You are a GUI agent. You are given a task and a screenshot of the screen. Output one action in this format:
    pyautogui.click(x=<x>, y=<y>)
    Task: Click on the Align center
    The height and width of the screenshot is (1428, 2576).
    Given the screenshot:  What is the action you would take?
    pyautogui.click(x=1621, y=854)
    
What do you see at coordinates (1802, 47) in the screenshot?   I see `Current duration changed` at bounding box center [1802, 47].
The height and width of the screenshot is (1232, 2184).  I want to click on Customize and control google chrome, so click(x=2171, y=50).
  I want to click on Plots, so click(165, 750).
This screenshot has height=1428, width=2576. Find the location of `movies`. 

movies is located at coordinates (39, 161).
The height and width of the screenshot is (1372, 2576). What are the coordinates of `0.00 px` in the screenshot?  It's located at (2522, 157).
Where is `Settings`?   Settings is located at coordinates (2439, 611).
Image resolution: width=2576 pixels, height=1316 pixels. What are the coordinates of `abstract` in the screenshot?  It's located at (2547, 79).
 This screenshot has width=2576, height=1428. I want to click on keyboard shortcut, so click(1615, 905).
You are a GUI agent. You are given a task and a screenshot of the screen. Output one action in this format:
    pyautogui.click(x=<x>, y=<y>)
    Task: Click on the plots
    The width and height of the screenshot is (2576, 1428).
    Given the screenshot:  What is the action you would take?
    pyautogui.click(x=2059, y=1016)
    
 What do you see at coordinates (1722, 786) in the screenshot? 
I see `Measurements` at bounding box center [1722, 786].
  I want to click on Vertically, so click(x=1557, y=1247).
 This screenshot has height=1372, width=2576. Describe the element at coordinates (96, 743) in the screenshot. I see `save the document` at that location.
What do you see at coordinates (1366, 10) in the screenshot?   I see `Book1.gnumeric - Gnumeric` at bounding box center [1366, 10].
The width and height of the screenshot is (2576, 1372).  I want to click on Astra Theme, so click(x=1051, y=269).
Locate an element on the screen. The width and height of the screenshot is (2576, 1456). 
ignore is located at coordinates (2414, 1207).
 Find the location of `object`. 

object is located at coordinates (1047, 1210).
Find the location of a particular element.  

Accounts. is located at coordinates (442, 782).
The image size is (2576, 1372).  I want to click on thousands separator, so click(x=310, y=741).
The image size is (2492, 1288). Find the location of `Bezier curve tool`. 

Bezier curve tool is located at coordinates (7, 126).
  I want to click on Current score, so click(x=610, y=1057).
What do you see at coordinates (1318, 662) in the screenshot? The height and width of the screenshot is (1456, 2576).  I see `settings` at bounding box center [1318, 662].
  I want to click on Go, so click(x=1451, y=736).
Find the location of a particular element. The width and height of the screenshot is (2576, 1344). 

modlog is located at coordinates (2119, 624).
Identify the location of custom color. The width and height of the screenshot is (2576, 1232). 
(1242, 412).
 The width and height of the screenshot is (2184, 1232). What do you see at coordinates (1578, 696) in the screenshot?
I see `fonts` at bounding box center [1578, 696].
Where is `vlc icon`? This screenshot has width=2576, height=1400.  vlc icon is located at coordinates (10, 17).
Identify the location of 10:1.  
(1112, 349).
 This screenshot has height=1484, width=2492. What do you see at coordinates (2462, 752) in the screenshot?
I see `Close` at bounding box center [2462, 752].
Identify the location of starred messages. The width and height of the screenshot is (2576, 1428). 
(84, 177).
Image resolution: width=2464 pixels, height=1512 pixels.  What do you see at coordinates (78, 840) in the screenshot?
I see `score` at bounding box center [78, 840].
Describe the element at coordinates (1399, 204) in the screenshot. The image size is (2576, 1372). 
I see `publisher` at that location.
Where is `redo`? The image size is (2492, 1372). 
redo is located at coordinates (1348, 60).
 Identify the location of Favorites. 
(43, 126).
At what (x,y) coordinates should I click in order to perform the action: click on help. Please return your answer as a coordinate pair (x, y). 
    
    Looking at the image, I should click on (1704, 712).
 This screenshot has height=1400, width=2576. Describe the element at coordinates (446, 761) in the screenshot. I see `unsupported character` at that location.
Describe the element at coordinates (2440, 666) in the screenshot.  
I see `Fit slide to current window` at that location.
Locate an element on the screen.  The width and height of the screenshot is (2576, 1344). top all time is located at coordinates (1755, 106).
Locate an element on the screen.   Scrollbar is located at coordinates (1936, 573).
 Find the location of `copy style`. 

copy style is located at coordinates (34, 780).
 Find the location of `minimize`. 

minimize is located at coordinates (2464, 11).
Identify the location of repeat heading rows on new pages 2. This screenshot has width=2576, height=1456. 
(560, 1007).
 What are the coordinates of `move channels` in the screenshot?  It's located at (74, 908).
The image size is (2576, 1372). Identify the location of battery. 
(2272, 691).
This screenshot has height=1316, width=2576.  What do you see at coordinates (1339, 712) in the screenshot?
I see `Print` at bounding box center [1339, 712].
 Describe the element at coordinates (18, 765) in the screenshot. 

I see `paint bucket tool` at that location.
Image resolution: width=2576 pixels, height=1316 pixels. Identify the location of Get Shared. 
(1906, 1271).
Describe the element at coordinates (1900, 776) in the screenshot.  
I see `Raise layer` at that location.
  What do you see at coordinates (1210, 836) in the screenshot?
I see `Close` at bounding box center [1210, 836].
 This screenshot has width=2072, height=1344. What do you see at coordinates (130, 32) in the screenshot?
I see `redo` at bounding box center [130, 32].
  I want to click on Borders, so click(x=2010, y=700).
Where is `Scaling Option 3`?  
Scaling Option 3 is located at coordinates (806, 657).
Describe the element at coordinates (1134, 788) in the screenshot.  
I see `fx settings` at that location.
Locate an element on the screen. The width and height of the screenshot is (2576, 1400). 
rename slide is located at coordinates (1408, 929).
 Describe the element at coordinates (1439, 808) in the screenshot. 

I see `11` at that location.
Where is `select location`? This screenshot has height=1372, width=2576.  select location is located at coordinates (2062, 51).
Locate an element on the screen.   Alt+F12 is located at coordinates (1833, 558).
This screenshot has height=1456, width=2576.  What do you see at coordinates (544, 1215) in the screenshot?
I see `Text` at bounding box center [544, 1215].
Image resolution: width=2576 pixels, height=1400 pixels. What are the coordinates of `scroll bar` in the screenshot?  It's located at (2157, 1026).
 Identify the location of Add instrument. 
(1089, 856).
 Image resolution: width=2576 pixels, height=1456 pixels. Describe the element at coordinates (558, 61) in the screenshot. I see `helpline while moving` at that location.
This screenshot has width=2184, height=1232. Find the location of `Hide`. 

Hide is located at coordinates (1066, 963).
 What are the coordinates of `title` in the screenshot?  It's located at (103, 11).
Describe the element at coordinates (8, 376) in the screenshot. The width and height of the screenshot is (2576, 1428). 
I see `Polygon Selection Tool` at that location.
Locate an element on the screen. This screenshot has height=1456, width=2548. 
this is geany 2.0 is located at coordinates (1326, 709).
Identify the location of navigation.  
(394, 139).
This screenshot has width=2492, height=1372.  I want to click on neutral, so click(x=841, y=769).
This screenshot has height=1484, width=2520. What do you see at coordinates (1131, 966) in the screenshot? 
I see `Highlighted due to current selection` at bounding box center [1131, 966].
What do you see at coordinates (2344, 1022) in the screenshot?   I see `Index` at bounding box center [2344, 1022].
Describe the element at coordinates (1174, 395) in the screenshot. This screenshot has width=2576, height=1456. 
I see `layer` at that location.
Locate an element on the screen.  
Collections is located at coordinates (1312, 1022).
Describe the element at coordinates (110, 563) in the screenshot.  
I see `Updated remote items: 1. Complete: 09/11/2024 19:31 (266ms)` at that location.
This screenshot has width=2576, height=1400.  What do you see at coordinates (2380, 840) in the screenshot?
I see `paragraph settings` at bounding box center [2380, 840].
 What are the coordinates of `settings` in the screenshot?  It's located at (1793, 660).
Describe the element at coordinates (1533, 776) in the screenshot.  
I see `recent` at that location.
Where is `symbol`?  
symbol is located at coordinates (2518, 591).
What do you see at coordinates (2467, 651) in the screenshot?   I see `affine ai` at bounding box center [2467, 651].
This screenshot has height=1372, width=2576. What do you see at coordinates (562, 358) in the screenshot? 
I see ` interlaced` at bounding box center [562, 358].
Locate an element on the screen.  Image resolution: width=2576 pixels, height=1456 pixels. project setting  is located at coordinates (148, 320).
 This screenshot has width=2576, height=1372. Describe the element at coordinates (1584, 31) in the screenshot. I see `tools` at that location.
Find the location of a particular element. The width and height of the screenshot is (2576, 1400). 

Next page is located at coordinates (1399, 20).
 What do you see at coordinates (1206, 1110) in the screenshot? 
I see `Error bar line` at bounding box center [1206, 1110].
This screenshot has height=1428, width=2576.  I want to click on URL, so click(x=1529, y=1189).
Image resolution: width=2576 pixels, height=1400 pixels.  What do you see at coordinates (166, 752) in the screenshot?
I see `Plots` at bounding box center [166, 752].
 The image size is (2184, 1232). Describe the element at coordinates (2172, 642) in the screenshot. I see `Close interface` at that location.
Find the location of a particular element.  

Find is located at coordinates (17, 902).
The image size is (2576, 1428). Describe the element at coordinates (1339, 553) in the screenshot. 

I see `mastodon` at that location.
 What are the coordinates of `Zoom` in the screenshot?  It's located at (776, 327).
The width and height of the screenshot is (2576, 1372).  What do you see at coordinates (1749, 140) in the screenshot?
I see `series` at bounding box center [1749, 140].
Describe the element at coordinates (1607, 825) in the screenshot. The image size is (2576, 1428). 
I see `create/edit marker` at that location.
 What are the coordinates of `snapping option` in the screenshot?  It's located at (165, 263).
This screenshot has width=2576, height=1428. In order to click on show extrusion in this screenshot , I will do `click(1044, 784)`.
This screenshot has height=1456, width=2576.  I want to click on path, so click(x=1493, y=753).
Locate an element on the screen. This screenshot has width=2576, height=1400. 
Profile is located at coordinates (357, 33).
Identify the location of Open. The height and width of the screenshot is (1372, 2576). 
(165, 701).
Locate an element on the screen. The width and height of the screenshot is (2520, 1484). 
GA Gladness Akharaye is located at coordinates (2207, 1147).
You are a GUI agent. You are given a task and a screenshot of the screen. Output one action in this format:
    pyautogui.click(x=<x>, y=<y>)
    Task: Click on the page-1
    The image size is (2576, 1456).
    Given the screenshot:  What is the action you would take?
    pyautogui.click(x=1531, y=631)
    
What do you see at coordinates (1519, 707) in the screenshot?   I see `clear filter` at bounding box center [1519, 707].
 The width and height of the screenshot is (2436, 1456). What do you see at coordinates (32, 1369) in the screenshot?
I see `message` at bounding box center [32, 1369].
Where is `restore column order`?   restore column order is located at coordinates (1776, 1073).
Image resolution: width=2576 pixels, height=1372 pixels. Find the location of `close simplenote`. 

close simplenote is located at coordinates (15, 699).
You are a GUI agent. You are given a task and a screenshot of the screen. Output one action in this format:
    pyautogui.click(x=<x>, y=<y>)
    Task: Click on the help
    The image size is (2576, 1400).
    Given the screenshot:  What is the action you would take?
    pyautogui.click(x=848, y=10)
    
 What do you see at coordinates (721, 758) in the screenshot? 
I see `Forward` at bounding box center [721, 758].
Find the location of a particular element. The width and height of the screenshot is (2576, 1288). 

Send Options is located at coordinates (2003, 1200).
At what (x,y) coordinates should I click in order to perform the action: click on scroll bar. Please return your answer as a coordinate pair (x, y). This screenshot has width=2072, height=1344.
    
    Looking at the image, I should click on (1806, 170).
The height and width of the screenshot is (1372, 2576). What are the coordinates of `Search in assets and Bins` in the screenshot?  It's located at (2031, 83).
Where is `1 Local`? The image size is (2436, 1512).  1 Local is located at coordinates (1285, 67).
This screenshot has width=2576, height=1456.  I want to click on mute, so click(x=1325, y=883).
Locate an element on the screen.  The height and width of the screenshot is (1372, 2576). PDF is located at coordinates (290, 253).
......
Instrucción:
Transcriba sin cambios las líneas de las entradas anteriores. Comience en la línea que contiene "I want to click on Go, so" y termine después de la línea que contiene "center [1578, 696].".

Resultado:
  I want to click on Go, so click(x=1451, y=736).
Find the location of a particular element. The width and height of the screenshot is (2576, 1344). 

modlog is located at coordinates (2119, 624).
Identify the location of custom color. The width and height of the screenshot is (2576, 1232). 
(1242, 412).
 The width and height of the screenshot is (2184, 1232). What do you see at coordinates (1578, 696) in the screenshot?
I see `fonts` at bounding box center [1578, 696].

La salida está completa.